■ What to produce
Answer these questions from the passage on EHR incentive overpayments.
1. How many eligible professionals were in the random sample the OIG reviewed?
2. How much did the OIG recommend CMS recover from sampled eligible professionals who did not meet meaningful use requirements?
3. What kind of audits does CMS say it will keep using?

■ Excerpted passage

A new report published by the Department of Health and Human Services’ Office of Inspector General (OIG) concludes that the Centers for Medicare & Medicaid Services (CMS) made an estimated $729.4 million in overpayments to eligible professionals (EPs) that did not comply with federal requirements for electronic health record (EHR) incentive payments. The OIG also identified overpayments in excess of $2.3 million to EPs who switched between Medicare and Medicaid incentive programs.
The Medicare and Medicaid EHR Incentive Programs were established to encourage the use of health information technology by offering incentive payments to EPs and hospitals who demonstrate “meaningful use” of certified EHR technology. To evaluate CMS’s oversight of the EHR Incentive Programs, the OIG reviewed a random sample of payments made to 100 EPs between May 2011 to June 2014, all payments made to EPs who switched between Medicare and Medicaid Incentive Programs during the period, and all payments to EPs who died during the period. The sample showed that CMS made payments to EPs who used inadequately certified technology and EPs that failed to demonstrate meaningful use. Specifically, EPs who received payments during the review period did not maintain adequate documentation to support their meaningful use attestations. The study also showed that EPs who switched between Medicaid and Medicare Programs received payments under both programs in the same year when they should have only received payment under one of the programs.
The OIG has recommended that CMS (i) recover $291,000 in payments made to the sampled EPs who did not meet meaningful use requirements; (ii) attempt to recover the estimated $729.4 million in inappropriate incentive payments; and (iii) recover $2.3 million in overpayments to the sampled EPs who switched between Medicare and Medicaid programs. As of June 2014, the end of the study period, Medicare had made approximately $6 billion in EHR incentive payments to EPs.
In response to the report, CMS has vowed to strengthen the integrity of the EHR Incentive Programs, including through the continued use of targeted risk-based audits. EPs receiving incentive payments should review documentation requirements to ensure they are prepared to adequately demonstrate meaningful use and compliance with federal requirements in the event of an audit.

■ Stored data
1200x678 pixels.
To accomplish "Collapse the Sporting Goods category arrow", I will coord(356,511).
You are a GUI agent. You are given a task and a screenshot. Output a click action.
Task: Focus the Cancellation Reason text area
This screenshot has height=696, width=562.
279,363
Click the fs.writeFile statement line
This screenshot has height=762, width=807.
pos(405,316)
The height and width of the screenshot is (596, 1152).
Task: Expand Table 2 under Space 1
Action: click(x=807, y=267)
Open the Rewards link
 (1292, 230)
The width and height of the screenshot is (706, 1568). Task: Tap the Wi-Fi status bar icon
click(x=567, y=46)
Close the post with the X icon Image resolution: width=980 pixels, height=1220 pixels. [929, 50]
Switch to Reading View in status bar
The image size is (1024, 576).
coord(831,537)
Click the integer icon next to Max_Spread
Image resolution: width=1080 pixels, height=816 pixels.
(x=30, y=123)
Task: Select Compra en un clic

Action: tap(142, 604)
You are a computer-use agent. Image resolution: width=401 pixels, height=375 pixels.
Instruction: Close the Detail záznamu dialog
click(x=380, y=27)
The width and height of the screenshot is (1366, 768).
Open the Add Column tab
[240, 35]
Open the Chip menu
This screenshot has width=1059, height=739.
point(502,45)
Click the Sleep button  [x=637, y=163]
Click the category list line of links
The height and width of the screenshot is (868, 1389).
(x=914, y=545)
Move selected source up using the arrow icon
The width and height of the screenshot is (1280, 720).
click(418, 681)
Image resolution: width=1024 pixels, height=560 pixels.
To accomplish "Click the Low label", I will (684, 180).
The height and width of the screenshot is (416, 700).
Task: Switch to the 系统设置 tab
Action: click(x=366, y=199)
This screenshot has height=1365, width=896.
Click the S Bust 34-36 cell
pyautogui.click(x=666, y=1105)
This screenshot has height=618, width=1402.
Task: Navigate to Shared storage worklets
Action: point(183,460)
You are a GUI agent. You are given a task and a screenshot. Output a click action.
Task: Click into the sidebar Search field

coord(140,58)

■ Problem solution
1. 100 eligible professionals.
2. $291,000.
3. Targeted risk-based audits.